Added changelog entry for PR.

kakirastern commented 4 years ago

@kakirastern I requested one final change, but I am approving the PR regardless. Thank you so much for all your efforts!

@lgarrison Did you want to check if I have missed anything?

@manodeep You are more than welcome!

manodeep commented 4 years ago

@kakirastern Thank you for your updates. I have made a couple of changes, and once the tests pass, I will merge this PR in.

@kakirastern Thanks again for all your efforts on this PR. You are very welcome to look at other sections of the code-base that you might want to contribute to.

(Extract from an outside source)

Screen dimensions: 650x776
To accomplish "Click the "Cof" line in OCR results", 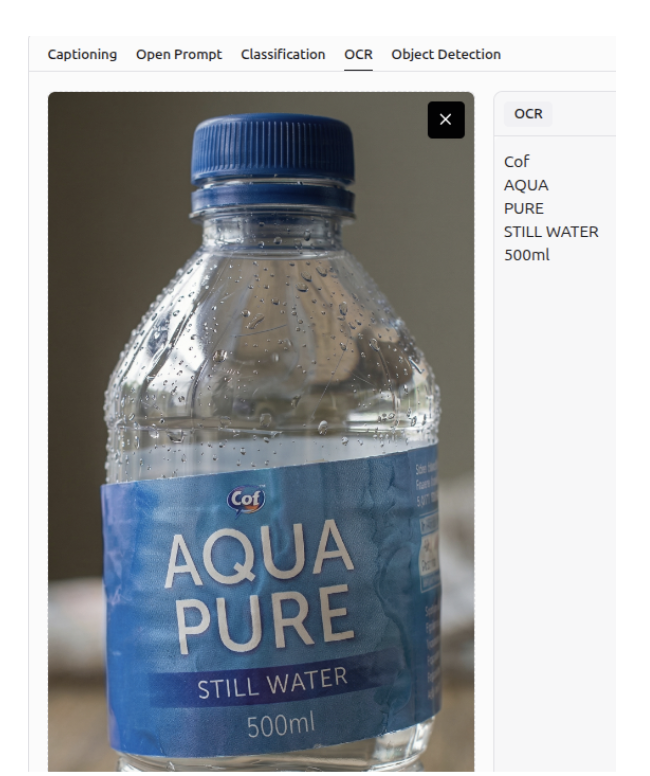I will click(516, 161).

This PR highlighted that we need a proper contributing guideline. A related (but somewhat advanced) idea would be to create a decorator function that can be applied on individual pair-counters to automagically generates this helper routine to return the faster combination. This decorator would load the pair-counting function source, and create a nested triple loop over x/y/z-binref, and call the "decorated" function (passing all the parameters through), and finally return the runtimes as requested. Such a decorator could be immediately applied to all remaining clustering statistics within Corrfunc (even the void probability functions, see #97)

Regardless of your choice, thank you again for your contribution!

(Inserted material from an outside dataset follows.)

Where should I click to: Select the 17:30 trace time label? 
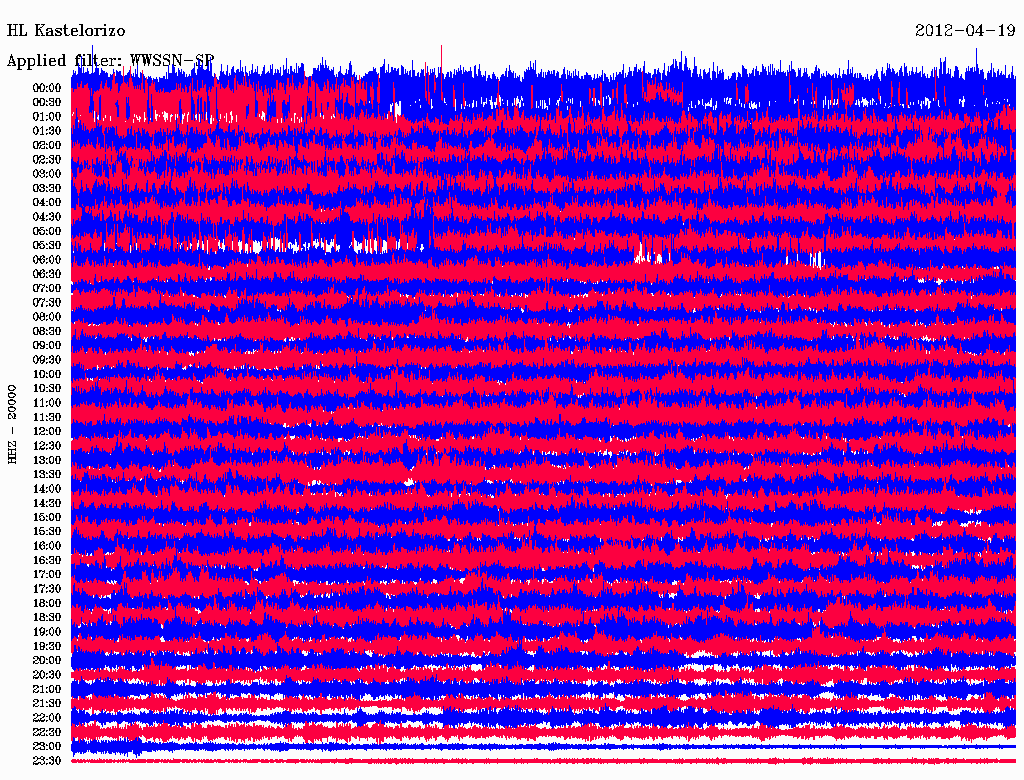(x=47, y=589)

kakirastern commented 4 years ago

@kakirastern Thanks again for all your efforts on this PR. You are very welcome to look at other sections of the code-base that you might want to contribute to. This PR highlighted that we need a proper contributing guideline. A related (but somewhat advanced) idea would be to create a decorator function that can be applied on individual pair-counters to automagically generates this helper routine to return the faster combination. This decorator would load the pair-counting function source, and create a nested triple loop over x/y/z-binref, and call the "decorated" function (passing all the parameters through), and finally return the runtimes as requested. Such a decorator could be immediately applied to all remaining clustering statistics within Corrfunc (even the void probability functions, see #97)

Regardless of your choice, thank you again for your contribution!

@manodeep You are welcome! Yeah, I would be interested in helping out making such a decorator function, but may need some guidance.